= Carláen =

Irish bishop and saint

Saint Carláen (also called Cairlan, Carlan, Cairellán, Caurlan, Caerlan, Cáerlan, Cairlaene, Carillan, Cairlén, Ciarlaech, Cayrlan, Cairlani; c. 530 – 24 March 588) was the Bishop of Armagh, Ireland, from 578 to 588.

== Genealogy and birth==

Saint Carláen was a member of the Ui Nialláin clan who were the rulers of the present baronies of Oneilland West and Oneilland East, County Armagh, Ireland. The patriarch of the clan was Nialláin m. Féicc m. Feidelmid m. Fiachrach Cassáin m. Collai Fochríth, who lived about 370 AD, and Carláen would have been in about the 6th generation of descent from him. Carláen was born c. 530 in a place called Domnach maccu Garba (Church of the tribe of Garba), in Oneilland.

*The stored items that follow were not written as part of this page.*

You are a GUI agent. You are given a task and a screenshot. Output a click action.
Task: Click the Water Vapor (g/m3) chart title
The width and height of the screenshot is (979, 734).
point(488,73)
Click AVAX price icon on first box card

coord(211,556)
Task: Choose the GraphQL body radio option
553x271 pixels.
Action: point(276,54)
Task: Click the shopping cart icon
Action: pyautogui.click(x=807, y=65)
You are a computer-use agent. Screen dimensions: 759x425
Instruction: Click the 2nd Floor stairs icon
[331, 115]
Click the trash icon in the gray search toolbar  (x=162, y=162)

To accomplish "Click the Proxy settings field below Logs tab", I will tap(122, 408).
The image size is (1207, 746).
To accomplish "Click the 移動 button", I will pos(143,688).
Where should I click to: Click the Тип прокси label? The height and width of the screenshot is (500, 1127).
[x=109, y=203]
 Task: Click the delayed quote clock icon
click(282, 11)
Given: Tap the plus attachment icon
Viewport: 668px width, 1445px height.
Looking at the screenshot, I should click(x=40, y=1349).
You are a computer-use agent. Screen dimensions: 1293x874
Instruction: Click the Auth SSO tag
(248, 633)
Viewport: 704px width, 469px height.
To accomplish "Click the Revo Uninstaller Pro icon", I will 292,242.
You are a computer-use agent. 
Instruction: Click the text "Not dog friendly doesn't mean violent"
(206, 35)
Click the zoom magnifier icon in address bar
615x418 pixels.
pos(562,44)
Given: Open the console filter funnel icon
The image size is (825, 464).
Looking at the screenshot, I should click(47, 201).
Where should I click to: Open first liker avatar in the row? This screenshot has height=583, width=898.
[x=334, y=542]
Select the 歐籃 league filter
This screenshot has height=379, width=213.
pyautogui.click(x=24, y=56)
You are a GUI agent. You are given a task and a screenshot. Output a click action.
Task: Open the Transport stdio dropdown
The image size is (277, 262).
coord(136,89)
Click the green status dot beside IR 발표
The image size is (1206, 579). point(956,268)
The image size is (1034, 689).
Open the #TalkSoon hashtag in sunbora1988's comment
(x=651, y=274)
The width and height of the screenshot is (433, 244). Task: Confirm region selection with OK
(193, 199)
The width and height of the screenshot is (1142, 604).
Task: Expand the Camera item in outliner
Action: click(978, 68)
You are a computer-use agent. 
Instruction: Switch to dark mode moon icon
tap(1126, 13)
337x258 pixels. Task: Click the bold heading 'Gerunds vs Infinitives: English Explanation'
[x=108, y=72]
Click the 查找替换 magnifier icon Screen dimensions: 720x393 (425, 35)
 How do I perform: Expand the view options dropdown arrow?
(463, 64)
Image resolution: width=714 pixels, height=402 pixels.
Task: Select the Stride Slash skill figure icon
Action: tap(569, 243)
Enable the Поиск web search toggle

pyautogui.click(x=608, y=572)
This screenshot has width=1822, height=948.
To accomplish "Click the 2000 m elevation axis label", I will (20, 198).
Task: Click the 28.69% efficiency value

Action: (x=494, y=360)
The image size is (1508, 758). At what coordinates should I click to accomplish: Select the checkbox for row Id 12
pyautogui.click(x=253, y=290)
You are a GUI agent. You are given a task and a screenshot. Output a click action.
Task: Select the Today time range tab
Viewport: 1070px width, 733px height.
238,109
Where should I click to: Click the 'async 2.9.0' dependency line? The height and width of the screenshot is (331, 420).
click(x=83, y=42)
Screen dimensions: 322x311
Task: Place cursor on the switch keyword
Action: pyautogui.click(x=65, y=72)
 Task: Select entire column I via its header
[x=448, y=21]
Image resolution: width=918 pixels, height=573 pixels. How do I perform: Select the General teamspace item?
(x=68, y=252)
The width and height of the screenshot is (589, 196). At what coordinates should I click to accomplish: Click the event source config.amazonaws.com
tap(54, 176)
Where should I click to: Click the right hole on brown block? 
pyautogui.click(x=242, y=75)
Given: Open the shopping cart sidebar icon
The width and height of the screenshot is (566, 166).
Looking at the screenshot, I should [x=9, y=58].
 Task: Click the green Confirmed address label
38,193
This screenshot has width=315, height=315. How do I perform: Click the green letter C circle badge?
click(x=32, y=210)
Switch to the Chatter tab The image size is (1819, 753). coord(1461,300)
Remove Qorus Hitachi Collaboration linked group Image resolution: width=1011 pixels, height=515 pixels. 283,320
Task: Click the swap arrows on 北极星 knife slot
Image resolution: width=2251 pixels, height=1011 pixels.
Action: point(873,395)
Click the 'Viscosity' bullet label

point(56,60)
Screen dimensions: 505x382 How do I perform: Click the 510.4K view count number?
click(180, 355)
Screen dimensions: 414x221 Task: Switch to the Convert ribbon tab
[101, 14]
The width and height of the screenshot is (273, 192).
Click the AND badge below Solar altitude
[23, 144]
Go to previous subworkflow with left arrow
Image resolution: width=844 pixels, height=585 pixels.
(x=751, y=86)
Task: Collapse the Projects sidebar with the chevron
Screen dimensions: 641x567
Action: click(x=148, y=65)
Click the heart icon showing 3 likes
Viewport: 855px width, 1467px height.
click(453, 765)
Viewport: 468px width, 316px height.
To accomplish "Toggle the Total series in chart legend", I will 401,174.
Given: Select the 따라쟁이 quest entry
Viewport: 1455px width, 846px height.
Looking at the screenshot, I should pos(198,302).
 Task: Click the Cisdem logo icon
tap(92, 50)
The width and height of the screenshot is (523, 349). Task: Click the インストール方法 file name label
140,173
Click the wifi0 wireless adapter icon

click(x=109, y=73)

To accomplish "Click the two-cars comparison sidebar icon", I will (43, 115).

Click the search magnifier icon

This placename is not now known but perhaps may be hidden in the present Oneilland townland names of Donagreagh or Garvaghy.

== Education==

Carláen would have been a member of the nobility in Armagh and would have received the best education possible at the time. He was presumably a younger son as he was destined for the church rather than succeeding to the family estate.

==Abbot of the Monastery of St. Carláen ==

After his ordination as a priest St. Carláen founded a monastery in Oneilland, probably on land owned by his family. The earliest incident we know in his life happened while he was abbot there. According to the Life of Saint Daig of Iniskeen, County Monaghan- "Saint Daig went to the monastery of St. Cayrlan, who happened to have died that very night. However, Daigh restored him to life, for which reason, Cayrlan placed himself and his monastery under the rule of St. Daig"

==Bishop of Armagh==

On the death of Fedelmid Find, the Bishop of Armagh on 30 October 578, Carláen was appointed as the 12th Bishop in succession to Saint Patrick. The Annals of the Four Masters for 457 AD state- "Ard Mhacha was founded by Saint Patrick, it having been granted to him by Daire, son of Finnchadh, son of Eoghan, son of Niallan." So Carláen's appointment was probably due to the influence of his family as the original grantors of the land and several Bishops of Armagh came from this same family. Carláen reigned as Bishop for a decade.

==Death==

St. Carláen died on 24 March 588. The Annals of Ireland give the following obits-

- Annals of Tigernach 586.1- "The rest of Carillan bishop of Armagh"
- Annals of the Four Masters 587- "St. Caerlan, Bishop of Ard-Macha, died on the twenty-fourth day of March"
- Annals of Clonmacnoise 587- "Carlan Bishop of Ardmach dyed."
- Annals of Roscrea 587- "Quies Cairlain epscoip Aird Macha"
- Annals of Ulster 588.1- "Repose of Cairlén, bishop of Ard Macha—the bishop of Ard Macha, i.e. Ciarlaech from the territory of the Uí Nialláin."

==Feast day==
After his death Carláen was venerated as a saint and his feast was celebrated on 24 March, the day of his death. The Calendars of the Saints have the following entries-

- Martyrology of Gorman 24 March- "Cairlan escop Arda Macha"
- Martyrology of Donegal 24 March- "Caorlan, Bishop, of Ard Macha, AD. 587"
- Martyrology of Tallaght 24 March- "Cairlon, Bishop"
- Bollandists "Acta Sanctorum," tomus iii., Martii xxiv. Among the pretermitted saints, p. 473.

However what is probably a duplicate entry is listed under 23 March by both the Martyrology of Tallaght "Cairlaini" and the Bollandists.